Pulmonary Artery Hypertension in SLE

Pulmonary hypertension (PH) is characterized by pulmonary artery mean pressure more than 20 mm Hg. It is caused by diverse diseases. It is classified into five categories, based on etiology, pathophysiology, natural history, and response to treatment. Group 1 PH, also called pulmonary artery hypertension (PAH), includes many different diseases including PH due to connective tissue disease (CTD). The most common CTD to cause PAH is systemic sclerosis. PAH is also commonly seen in mixed connective tissue disease (MCTD), systemic lupus erythematosus (SLE), and rheumatoid arthritis. There is no uniform pathophysiologic mechanism for PH. Molecular pathogenesis of PAH is not completely known, and thus the therapeutic targets in the management of PAH are limited. This makes the prognosis and treatment of PAH due to CTD more difficult.

In this context, the paper published by Baisya et al, which provides insights into the molecular mechanism of PAH in SLE, is a step in the right direction, and I congratulate them for that. Baisya et al conducted a cluster analysis of auto antibodies in 71 patients with SLE-associated PAH. They concluded that the cluster with no definite antibody association had the highest mean right ventricular systolic pressure (RVSP) or severe PAH.1

One of the limitations of their study, as rightly acknowledged by the authors, is that the diagnosis of PAH is based on echocardiography alone while the gold standard is right heart catheterization. It is quite understandable that patients’ acceptance of cardiac catheterization would be quite low in the Indian context.
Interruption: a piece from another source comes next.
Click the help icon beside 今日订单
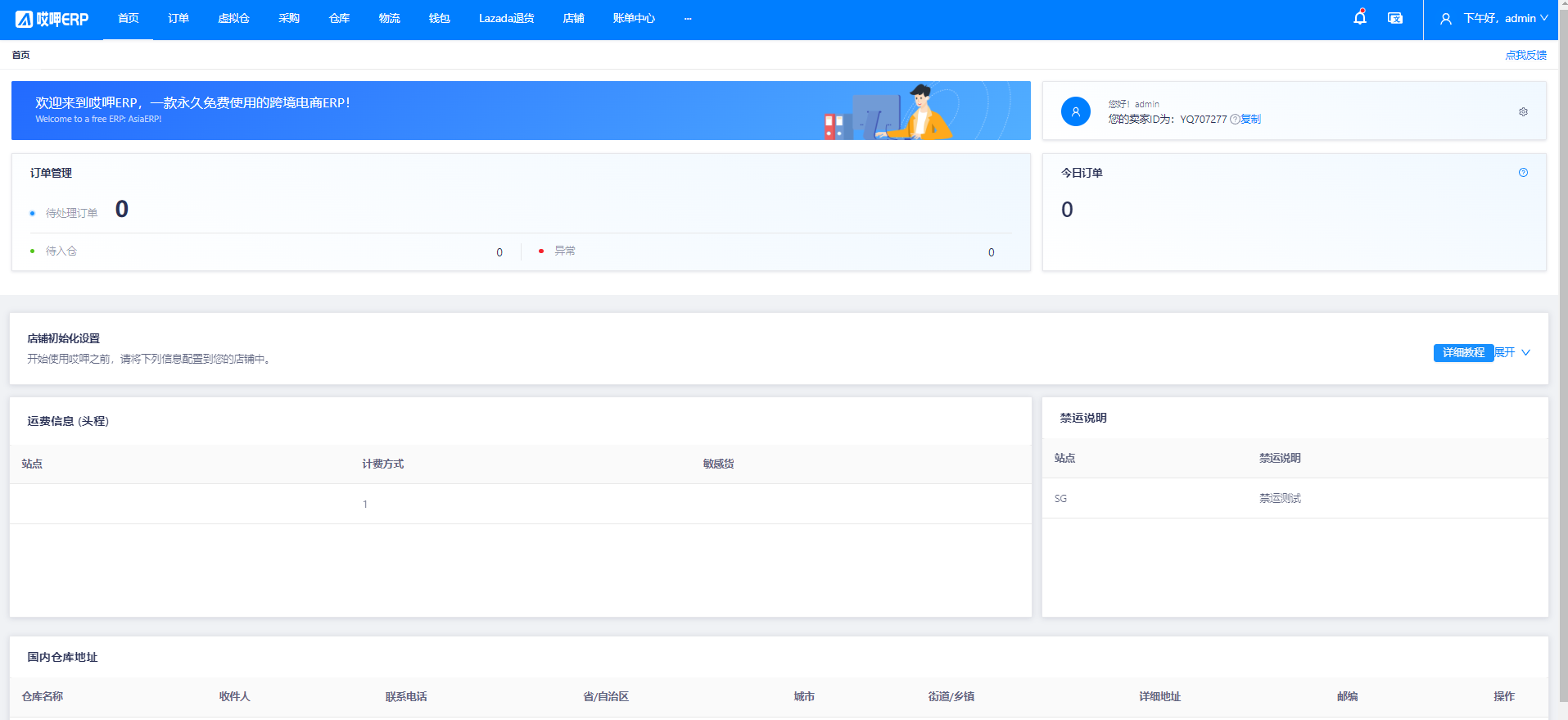This screenshot has width=1568, height=720. (1523, 173)
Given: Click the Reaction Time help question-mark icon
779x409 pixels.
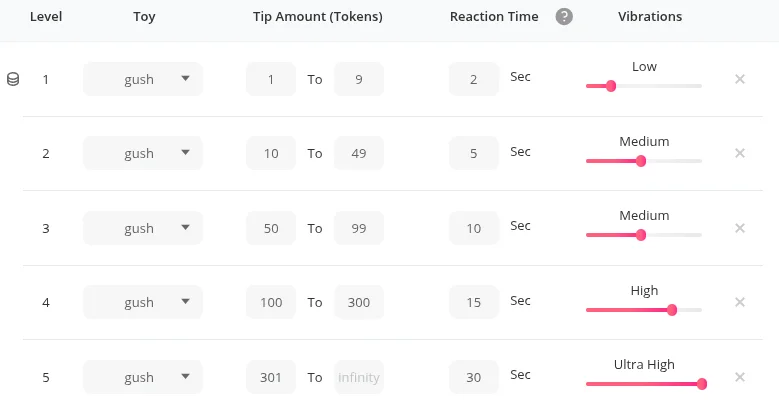Looking at the screenshot, I should pyautogui.click(x=564, y=17).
Instead of diagnosing PH solely on the basis of tricuspid regurgitation (TR) jet velocity, they could have made the diagnosis of PH, based on the guidelines provided by the American Society of Echocardiography.2 However, it is likely that the diagnosis of PAH is valid in this cohort of patients, considering the criteria they used.
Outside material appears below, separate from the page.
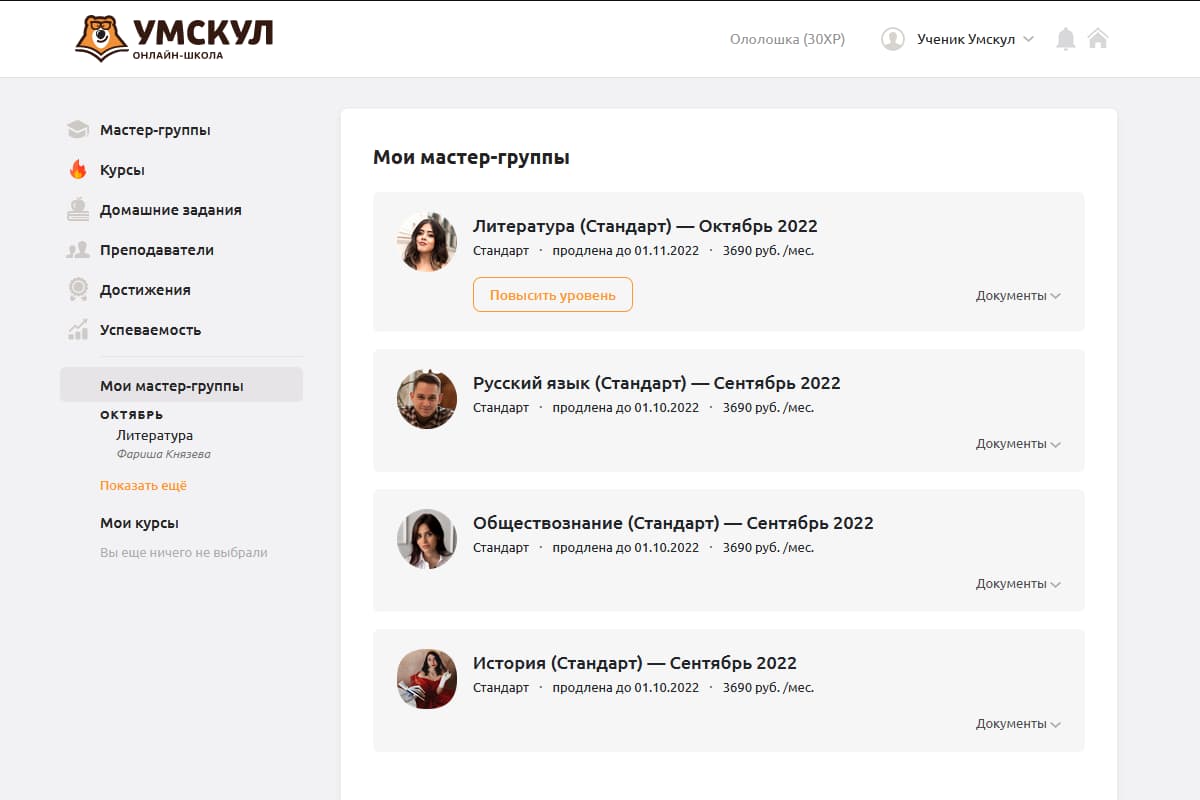The image size is (1200, 800).
Task: Click the Ололошка (30XP) label
Action: pos(788,39)
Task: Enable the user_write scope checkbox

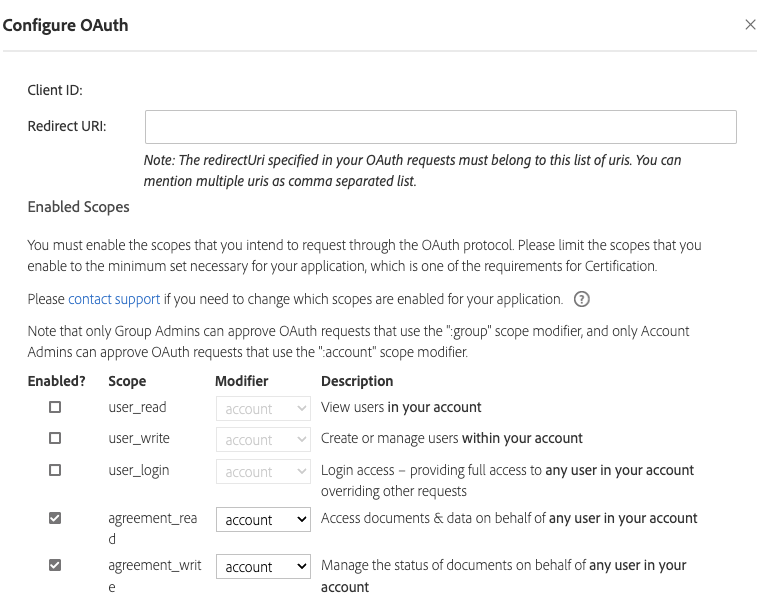Action: coord(55,438)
Cluster analysis is useful in identifying the risk factors and mechanisms of the disease and developing therapeutic targets. Reported incidence of PAH in SLE and autoantibody associations with SLE PAH are somewhat divergent and appear to be based on geographic location and ethnicity.3 4 Incidence of PAH in SLE is relatively less in Taiwanese and Caucasians, while it is more in Pakistanis and African Americans.5 6 7 There are significant interethnic differences observed in the REVEAL registry done in the US.8 Similarly, different antibodies are associated with SLE PAH, as reported in different studies. In a UK study, association with lupus anticoagulant was reported, while the French reported association with anti-Ro and anti-La antibodies and the Chinese reported association with anti-RNP and anticardiolipin antibodies.9 10 11 12 This kind of data strongly suggests the possible role played by the underlying genetic factors, and this study has to be seen as part of a bigger picture. Often there is overlap between different autoimmune rheumatological diseases, their phenotypes and prevalent antibodies.13 Keeping in mind wide variations and smaller size of each cohort, one may consider a pooled analysis of PAH associated with different autoimmune diseases.
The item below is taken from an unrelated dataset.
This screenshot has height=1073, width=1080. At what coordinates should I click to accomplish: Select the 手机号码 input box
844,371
Antibodies interact closely with cytokines in pathogenesis of diseases. In an interesting study, researchers from the Stanford University and University of Sheffield carried out cluster analysis of circulating cytokines and chemokines in patients with PAH.14 They identified four clusters and established an association with prognosis, although there were no difference in phenotypes. Larger studies that include patients with PAH associated with different CTD, and analyze antibody clusters as well as cytokine profiles, may throw more light on pathogenesis and prognosis and help identify therapeutic targets. A truly personalized precision medicine may not be far off.